A person filing bankruptcy will still be required to pay child and spousal support. Certain taxes and student loans may not be dischargeable. But even in these instances, actions taken in bankruptcy can often allow for a more favorable payment schedule of these debts.
Bankruptcy may allow you to avoid paying a debt but it does not mean that if you wish to "reaffirm" a debt you cannot do so.
While fraudulently incurred debts are not dischargeable, it is up to the creditor to raise this issue with the Bankruptcy Court, and since the law is intended to give debtors a "fresh start" it is not easy for creditors to collect under these circumstances.
There are four different types of bankruptcies -- Chapter 7, Chapter 11, Chapter 12 and Chapter 13. It is essential to retain a skilled bankruptcy attorney to determine which chapter is most appropriate and beneficial for you.
Chapter 7 - often called a "straight" bankruptcy, is usually the best remedy for people who have mainly unsecured debts, and who are current on their house and car payments.
Chapter 11 - is usually reserved for businesses, or for individual debtors who wish to pay off their creditors, over time, but do not otherwise qualify for Chapter 13.
Chapter 12 - typically, a Chapter 12 bankruptcy allows a family farmer or family fishermen to restructure debts over a three to five year period. Chapter 12 has many benefits including the ability to cramdown debt to the value of the collateral and settling unsecured debt at a reduced percentage.
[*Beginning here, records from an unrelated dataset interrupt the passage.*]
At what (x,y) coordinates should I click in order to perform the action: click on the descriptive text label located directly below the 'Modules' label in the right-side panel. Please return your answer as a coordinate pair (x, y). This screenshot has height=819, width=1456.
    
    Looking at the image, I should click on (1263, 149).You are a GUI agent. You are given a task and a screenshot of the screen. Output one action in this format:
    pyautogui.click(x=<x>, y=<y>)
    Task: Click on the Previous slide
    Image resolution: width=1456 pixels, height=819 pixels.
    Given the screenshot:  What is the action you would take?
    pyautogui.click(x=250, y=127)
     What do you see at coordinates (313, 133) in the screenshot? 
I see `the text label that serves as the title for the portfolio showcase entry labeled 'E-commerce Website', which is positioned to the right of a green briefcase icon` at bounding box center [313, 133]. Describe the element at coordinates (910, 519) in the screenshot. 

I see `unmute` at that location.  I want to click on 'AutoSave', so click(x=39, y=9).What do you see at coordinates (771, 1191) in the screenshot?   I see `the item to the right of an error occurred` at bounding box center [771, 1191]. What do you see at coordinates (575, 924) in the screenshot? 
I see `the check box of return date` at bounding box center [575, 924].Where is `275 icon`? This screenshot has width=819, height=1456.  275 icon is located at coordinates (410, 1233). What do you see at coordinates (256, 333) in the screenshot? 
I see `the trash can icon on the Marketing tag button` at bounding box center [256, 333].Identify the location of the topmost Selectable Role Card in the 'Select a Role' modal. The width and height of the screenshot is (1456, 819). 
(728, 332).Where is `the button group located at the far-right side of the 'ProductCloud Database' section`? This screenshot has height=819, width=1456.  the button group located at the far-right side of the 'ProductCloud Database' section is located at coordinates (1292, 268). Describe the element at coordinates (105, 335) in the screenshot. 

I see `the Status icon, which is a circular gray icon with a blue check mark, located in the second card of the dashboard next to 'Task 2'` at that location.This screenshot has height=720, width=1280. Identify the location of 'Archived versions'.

Chapter 13 - a Chapter 13 bankruptcy is sometimes called a wage earner's plan because it enables individuals with regular income to develop a plan to repay all or part of their debts. Under this chapter, debtors propose a repayment plan to make installments to creditors over three to five years. By filing under this chapter, individuals can stop foreclosure proceedings and may cure delinquent mortgage payments over time.